> _What is being asked_
Print the data verbatim, starting at the line that contains "has width=1184, height=665." and ending at the end of the data, both included, and omit the pictures.

> _Recorded data_
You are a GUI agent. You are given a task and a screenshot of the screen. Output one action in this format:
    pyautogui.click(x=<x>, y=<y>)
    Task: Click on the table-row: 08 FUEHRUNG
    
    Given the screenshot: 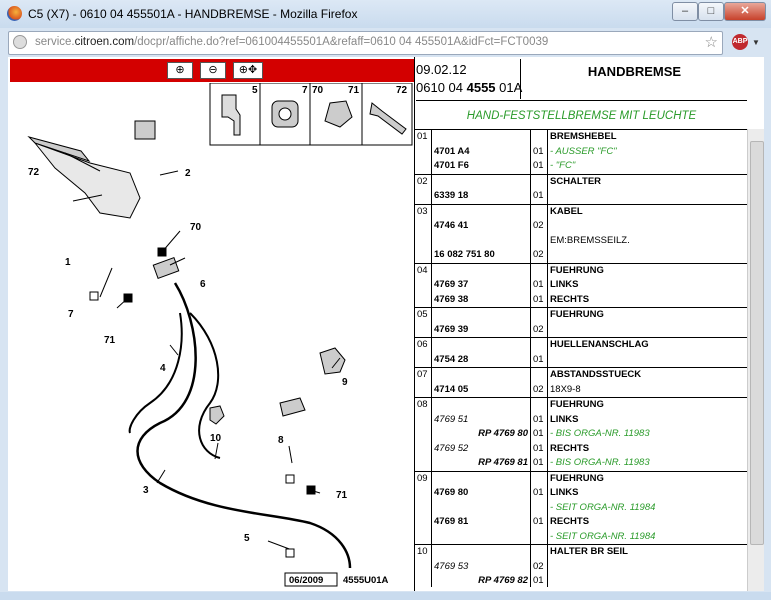 What is the action you would take?
    pyautogui.click(x=581, y=405)
    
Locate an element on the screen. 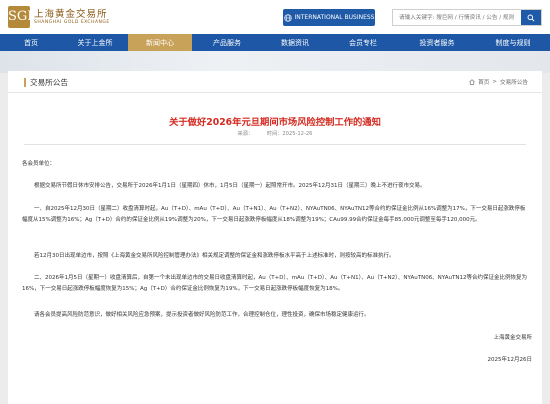 The height and width of the screenshot is (404, 550). nav-item-members: 会员专栏 is located at coordinates (363, 42).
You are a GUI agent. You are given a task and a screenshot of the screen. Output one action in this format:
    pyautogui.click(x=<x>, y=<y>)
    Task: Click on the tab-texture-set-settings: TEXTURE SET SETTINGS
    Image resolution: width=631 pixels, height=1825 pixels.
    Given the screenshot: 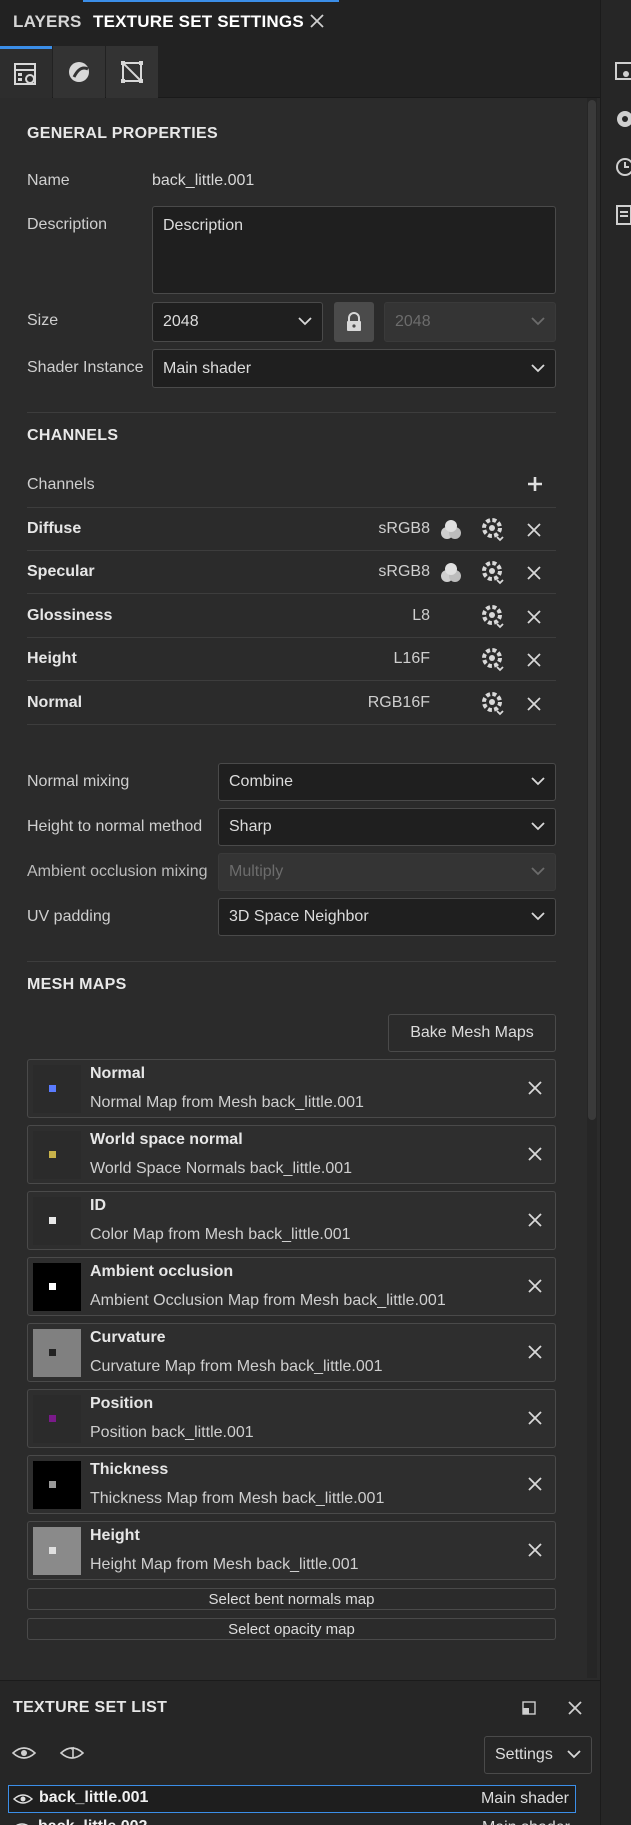 What is the action you would take?
    pyautogui.click(x=198, y=23)
    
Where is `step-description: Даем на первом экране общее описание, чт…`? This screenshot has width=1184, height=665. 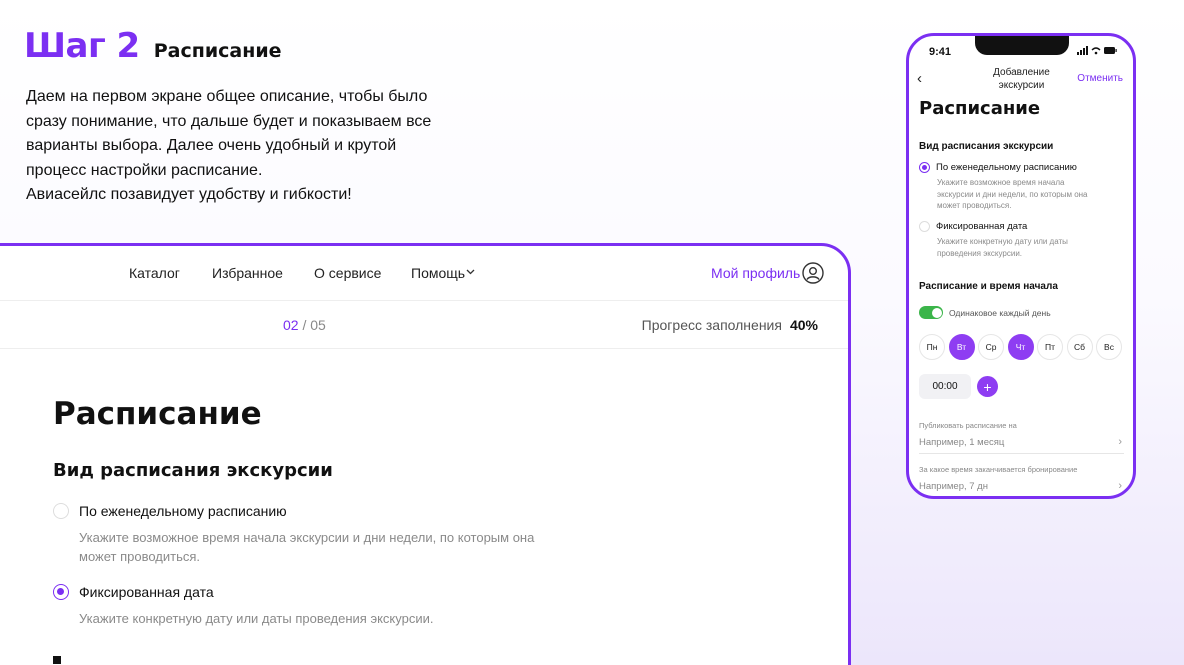
step-description: Даем на первом экране общее описание, чт… is located at coordinates (246, 146).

> _Problem solution_
Where is `step-description: Даем на первом экране общее описание, чт…`? This screenshot has width=1184, height=665. 
step-description: Даем на первом экране общее описание, чт… is located at coordinates (246, 146).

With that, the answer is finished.